Cold weather and the arrival of winter brought about new arrangements in the apartments. Chimney outlets were opened even in houses with central heating. From the basements and from the attics, from friends are acquaintances, old stoves were brought. Boiler-rooms are not working. In the absence of chimneys, people fix extra flues and stick them out of their windows. Flues are lurking on streets, smoking. Cooking still continues on the balconies, among empty flower-pots, housewives stirring the fire with newspapers. The basic stove is a tin one - furuna, made by craftsmen on Bascarsija or even by self-taught masters. Material and imagination define the form, size and the purpose (for coffee, cooking, or heating). Furuna are being sold on several markets, but only for DMs. But the major problem is fuel. You cannot buy wood or coal.
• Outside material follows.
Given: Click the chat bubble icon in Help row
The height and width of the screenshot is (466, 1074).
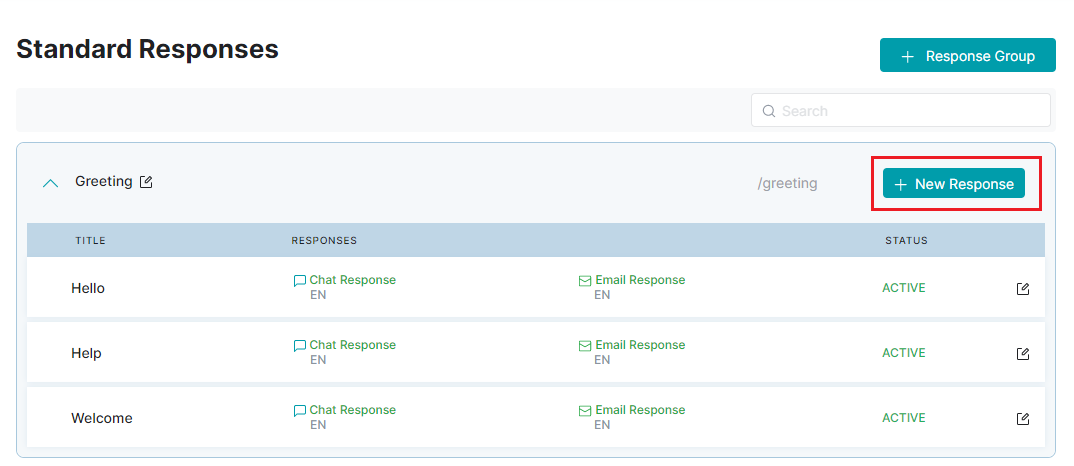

During the first summer, all dry benches, trees and wooden material were collected. This fall, parks, alleys, courtyard and cemetery trees started to fall birches, poplars, ash-trees, plane-trees, plum- trees, apple-trees, cherry-trees, pear-trees, all the way down to brushwood. Wooden backs of benches in parks were taken away, frames and doors of ruined apartments, handrails from the hallways, shelves from abandoned stores and kiosks, wooden stools and bars from restaurants, even the crosses and pyramids from the cemeteries. All bombed houses and barracks were dismantled with enviable speed. But fuel is still scarce. Those who were wise took scrap wood from their garages early in the summer. Now paper versions are being manufactured. Plastic bags, a part of US lunch packages - a leftover from the Persian Gulf War - can heat five liters of water... UNHCR supplied the city with a numerous but not sufficient thermal foils for windows. On every window, from the outside, one can read their name: UNHCR - they are the owners of our lives. November temperatures were very nice. Meteorologists have informed us they were very high, by comparison with times no one remembers any more: about 9 degrees C (Centigrade) in the apartment. It was warmer to take a walk then to sit inside. Fortunately, everyone can get warm while searching for water and wood.